Given data:
>>>>

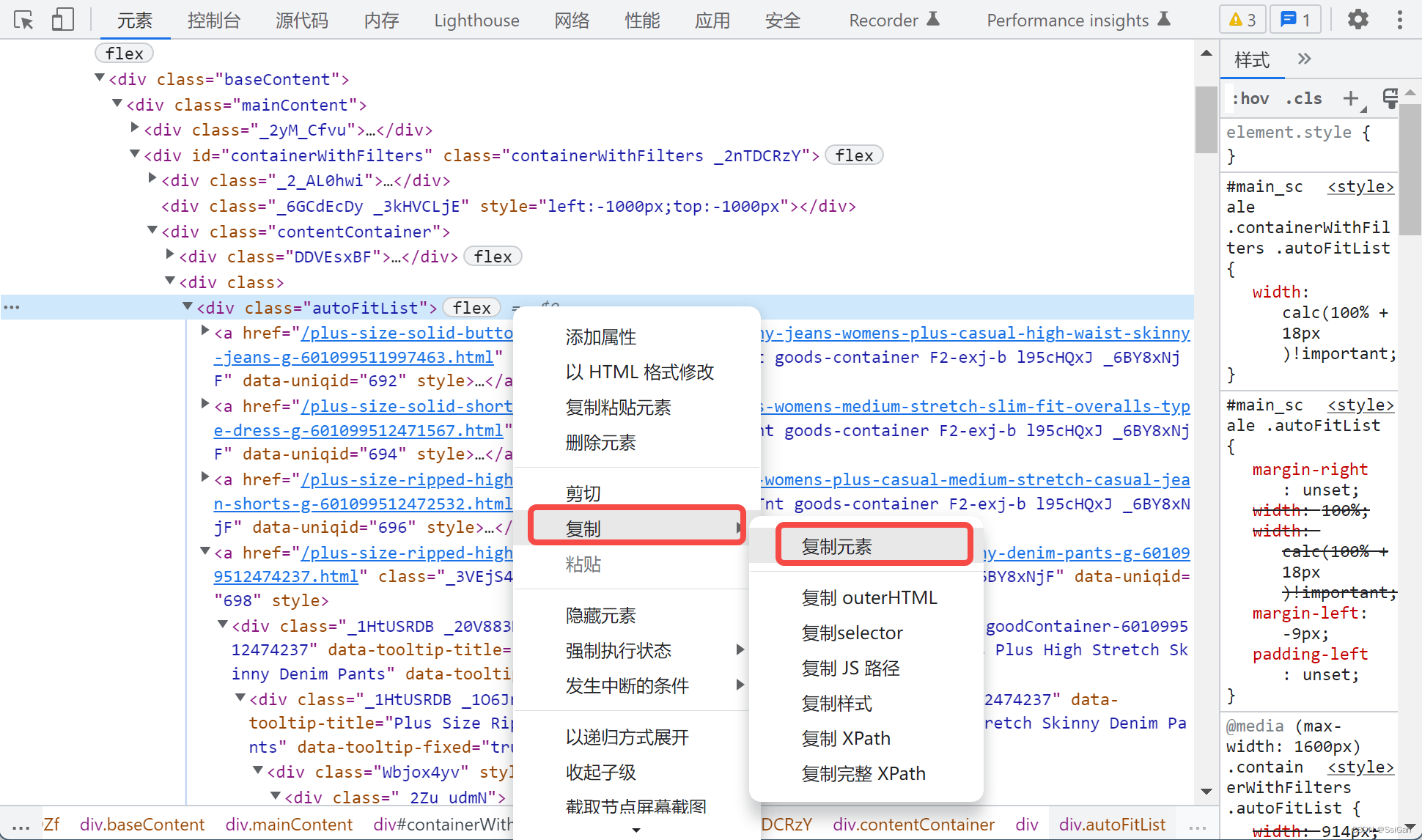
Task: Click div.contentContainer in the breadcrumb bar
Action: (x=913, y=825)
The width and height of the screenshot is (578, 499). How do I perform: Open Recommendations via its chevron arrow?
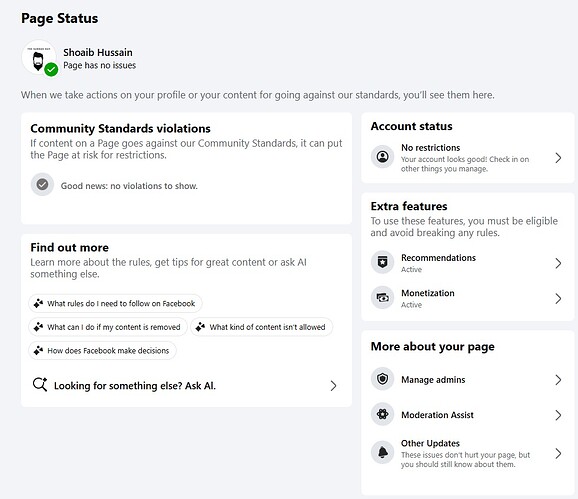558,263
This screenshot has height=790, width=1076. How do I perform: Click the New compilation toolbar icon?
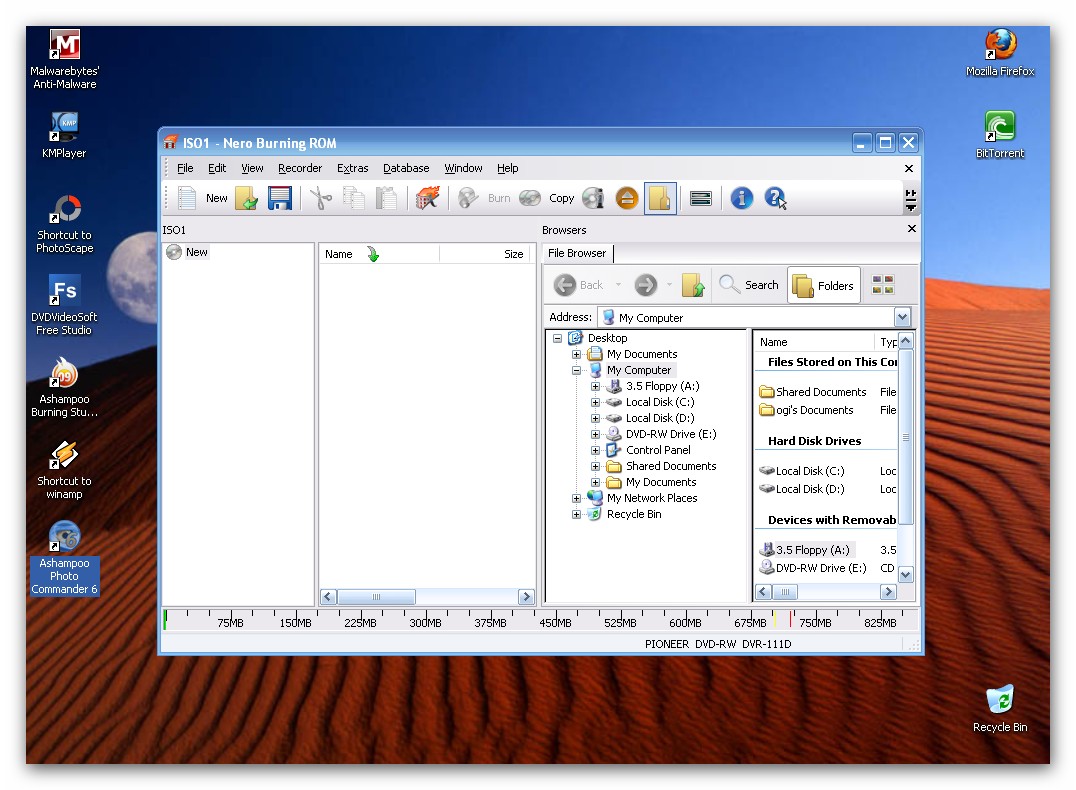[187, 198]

<<<<

Written instruction:
Copy the lines of the items above word for word, starting with the line that contains "The width and" and going on through the end of the items, and leave the pictures out.

Response to this task:
The width and height of the screenshot is (578, 499). How do I perform: Open Recommendations via its chevron arrow?
558,263
This screenshot has height=790, width=1076. How do I perform: Click the New compilation toolbar icon?
[187, 198]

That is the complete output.